"""

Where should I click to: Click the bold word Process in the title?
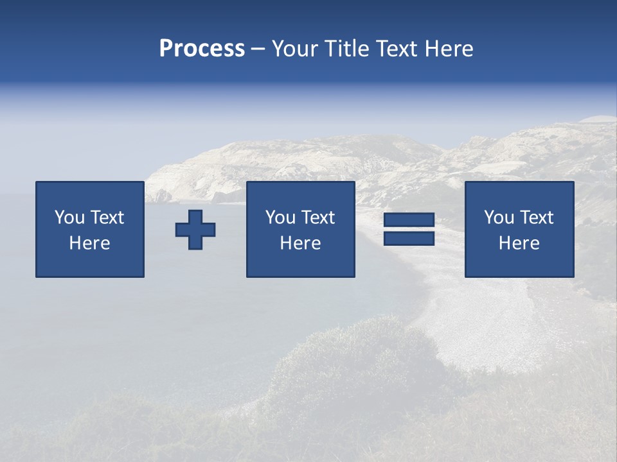point(202,49)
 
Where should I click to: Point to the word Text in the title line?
point(399,49)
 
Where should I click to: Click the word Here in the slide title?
point(449,49)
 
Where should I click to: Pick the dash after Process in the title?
point(258,49)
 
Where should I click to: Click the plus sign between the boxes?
point(195,230)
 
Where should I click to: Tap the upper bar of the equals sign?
point(409,220)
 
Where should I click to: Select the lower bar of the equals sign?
point(409,239)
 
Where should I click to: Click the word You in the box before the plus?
point(69,218)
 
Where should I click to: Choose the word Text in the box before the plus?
point(106,218)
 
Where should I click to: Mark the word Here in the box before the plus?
point(89,243)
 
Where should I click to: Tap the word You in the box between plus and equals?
point(280,218)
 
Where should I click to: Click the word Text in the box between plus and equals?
point(317,218)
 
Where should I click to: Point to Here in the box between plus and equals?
point(300,243)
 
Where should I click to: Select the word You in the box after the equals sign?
point(498,218)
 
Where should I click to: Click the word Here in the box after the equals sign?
point(519,243)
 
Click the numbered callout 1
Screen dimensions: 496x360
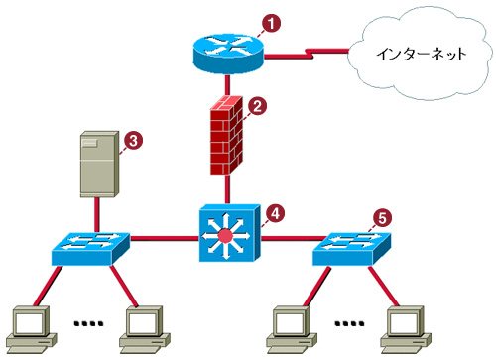point(271,23)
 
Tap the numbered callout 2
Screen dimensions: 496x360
point(257,106)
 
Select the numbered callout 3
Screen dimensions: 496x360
point(133,141)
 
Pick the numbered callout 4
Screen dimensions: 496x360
point(275,213)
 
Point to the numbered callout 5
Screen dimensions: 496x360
point(382,218)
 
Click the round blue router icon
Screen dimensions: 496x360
point(228,54)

"""

▸ **SET EXERCISE**
Reproduce all of the records above verbatim, omitting the pictures.

▸ **REPLY TO THE EXERCISE**
Where should I click to: Click the bold word Process in the title?
point(202,49)
 
Where should I click to: Point to the word Text in the title line?
point(399,49)
 
Where should I click to: Click the word Here in the slide title?
point(449,49)
 
Where should I click to: Pick the dash after Process in the title?
point(258,49)
 
Where should I click to: Click the plus sign between the boxes?
point(195,230)
 
Where should I click to: Tap the upper bar of the equals sign?
point(409,220)
 
Where should I click to: Select the lower bar of the equals sign?
point(409,239)
 
Where should I click to: Click the word You in the box before the plus?
point(69,218)
 
Where should I click to: Choose the word Text in the box before the plus?
point(106,218)
 
Where should I click to: Mark the word Here in the box before the plus?
point(89,243)
 
Where should I click to: Tap the word You in the box between plus and equals?
point(280,218)
 
Where should I click to: Click the word Text in the box between plus and equals?
point(317,218)
 
Where should I click to: Point to Here in the box between plus and equals?
point(300,243)
 
Where should I click to: Select the word You in the box after the equals sign?
point(498,218)
 
Where should I click to: Click the word Here in the box after the equals sign?
point(519,243)
 
Click the numbered callout 1
Screen dimensions: 496x360
point(271,23)
 
Tap the numbered callout 2
Screen dimensions: 496x360
point(257,106)
 
Select the numbered callout 3
Screen dimensions: 496x360
point(133,141)
 
Pick the numbered callout 4
Screen dimensions: 496x360
point(275,213)
 
Point to the numbered callout 5
Screen dimensions: 496x360
point(382,218)
 
Click the round blue router icon
Screen dimensions: 496x360
point(228,54)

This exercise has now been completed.